• Document excerpt:
— BEGIN —

The package.json outlines our key dependencies: @influxdata/influxdb-client for database interaction, express as the web server, jsonwebtoken for JWT validation, and winston for structured logging.

{
  "name": "spinnaker-webhook-service",
  "version": "1.0.0",
  "main": "server.js",
  "scripts": {
    "start": "node server.js"
  },
  "dependencies": {
    "@influxdata/influxdb-client": "^1.33.2",
    "express": "^4.18.2",
    "jsonwebtoken": "^9.0.2",
    "winston": "^3.11.0"
  }
}

Core Server and Middleware Implementation

The main server.js file sets up the Express application, logging, and the core routes. A critical piece is the authMiddleware. This function intercepts every request to our protected endpoint, extracts the JWT from the Authorization header, and verifies its signature against our shared secret. A common mistake is to forget to handle missing tokens or verification failures, which would leave the endpoint exposed.

— END —

• Information provided:
— BEGIN —

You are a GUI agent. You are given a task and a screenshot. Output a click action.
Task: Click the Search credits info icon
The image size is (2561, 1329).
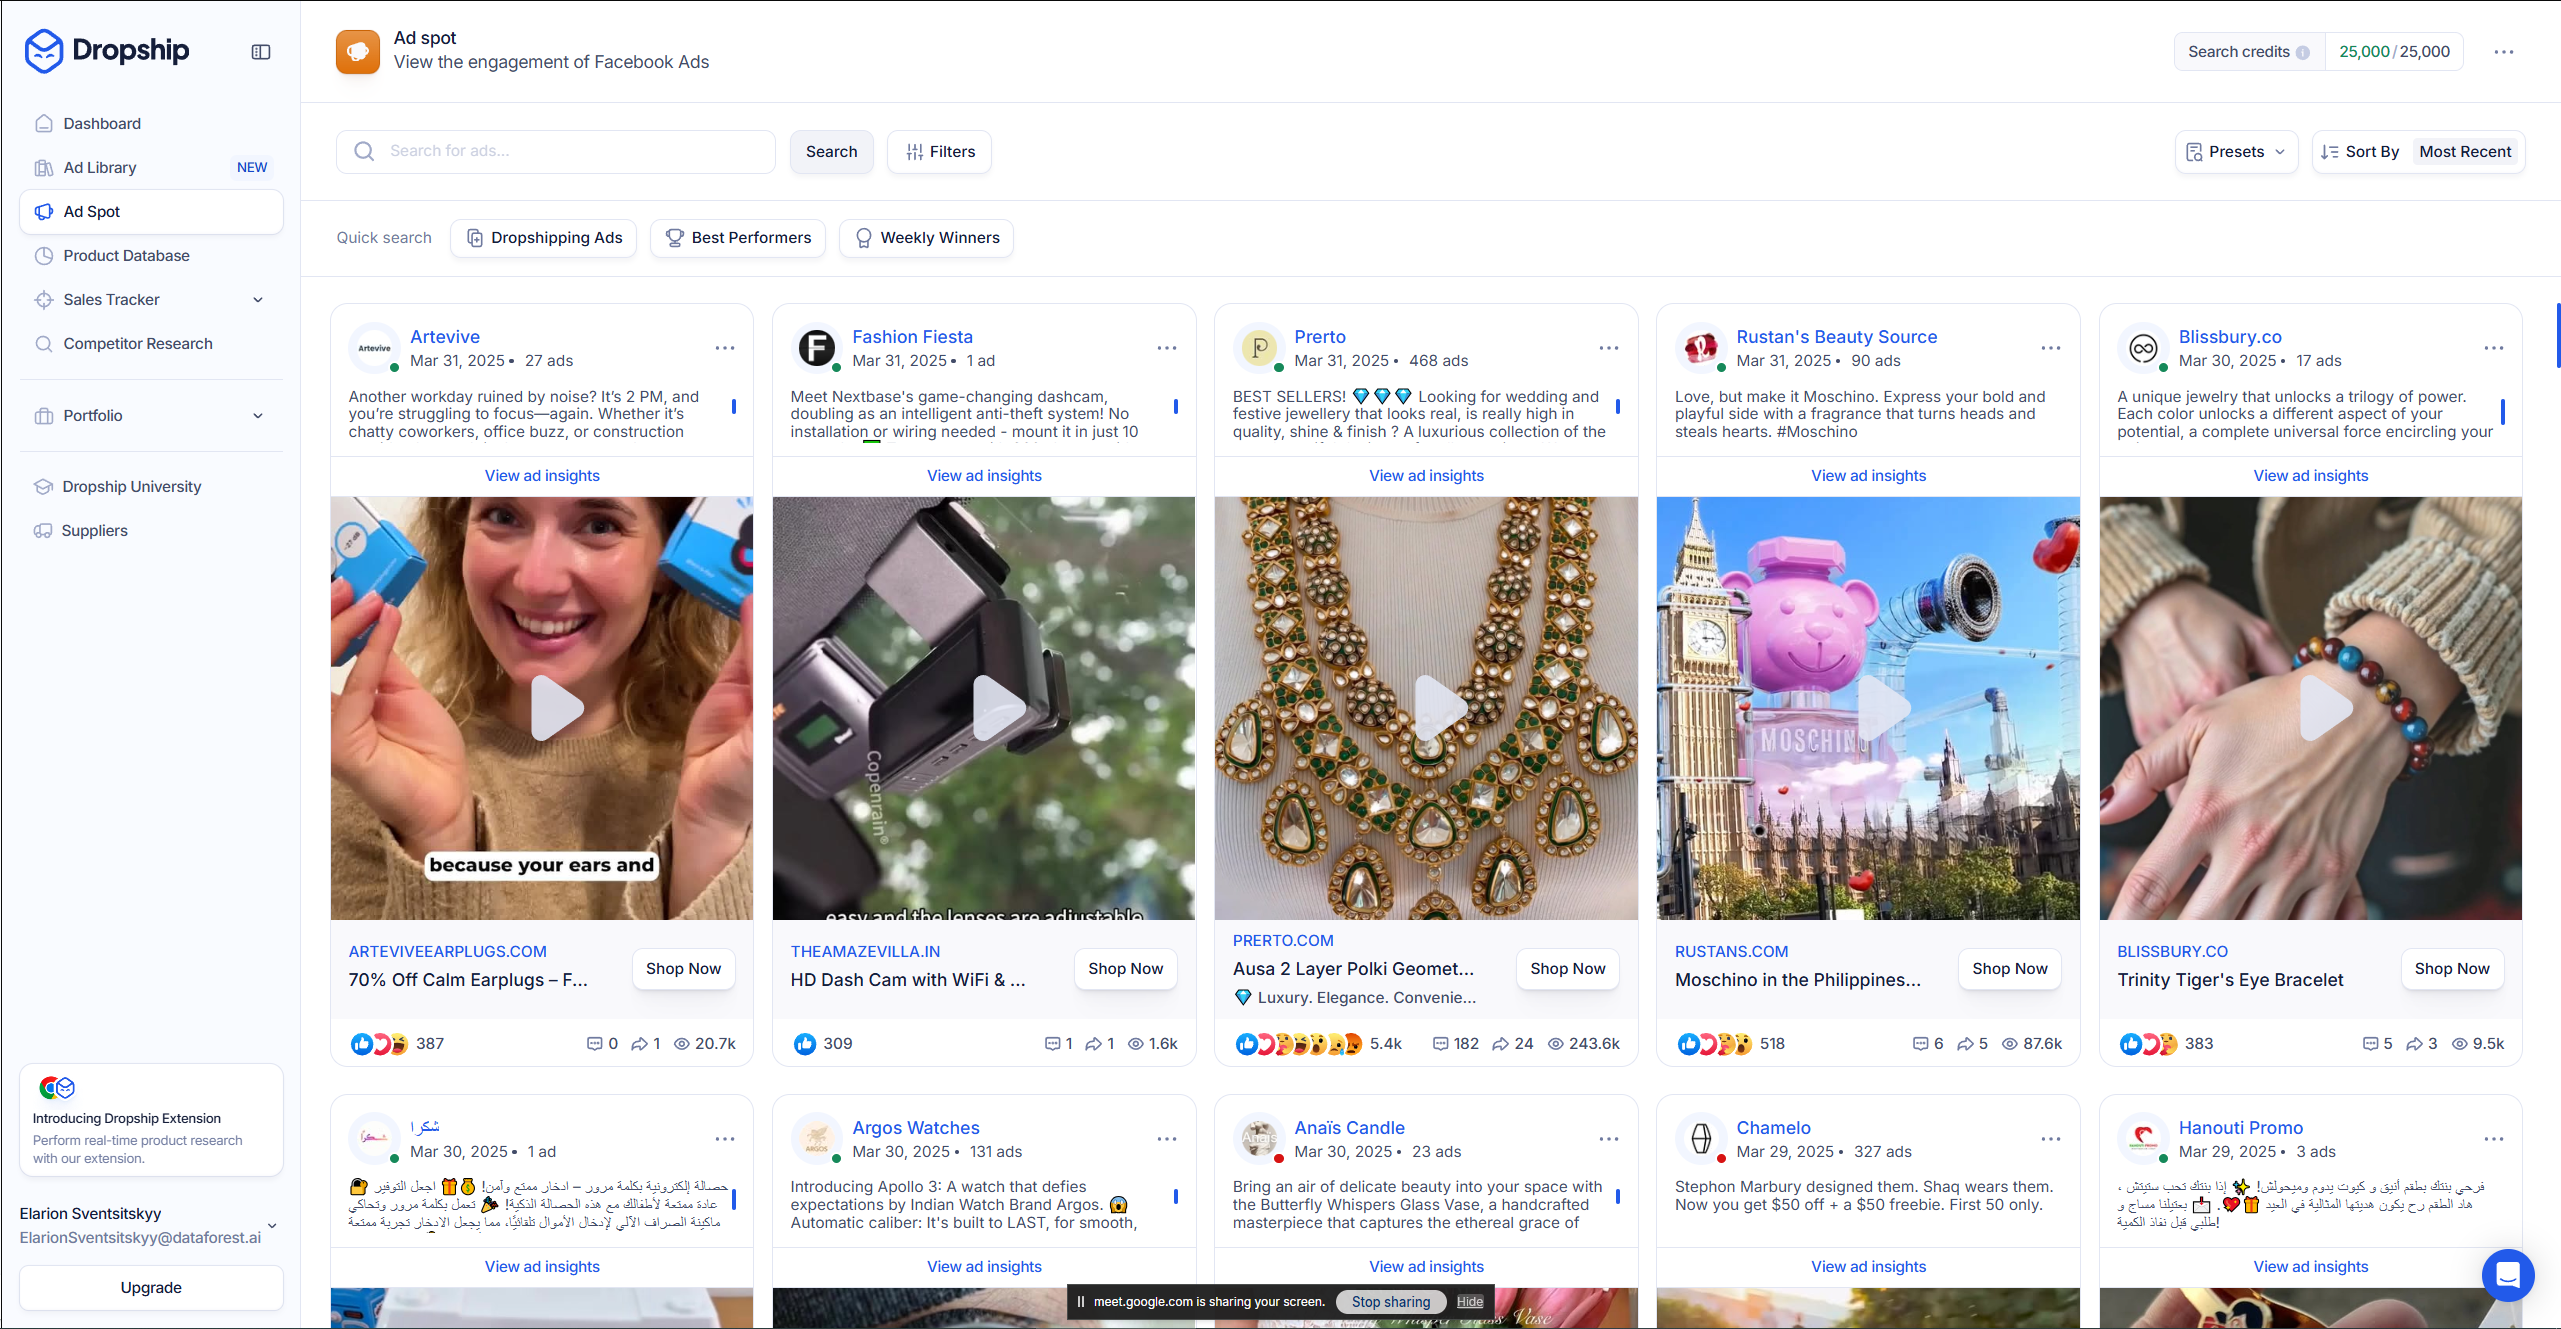2303,53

— END —

• What to work on:
1. According to the webhook service excerpt, which dependency handles JWT validation?
2. Write out the part of the webhook service excerpt that begins with the words containing "The package.json outlines" and ends with "for structured logging.".
The data has nothing to do with what comes next.

• Answers by task:
1. jsonwebtoken

2.
The package.json outlines our key dependencies: @influxdata/influxdb-client for database interaction, express as the web server, jsonwebtoken for JWT validation, and winston for structured logging.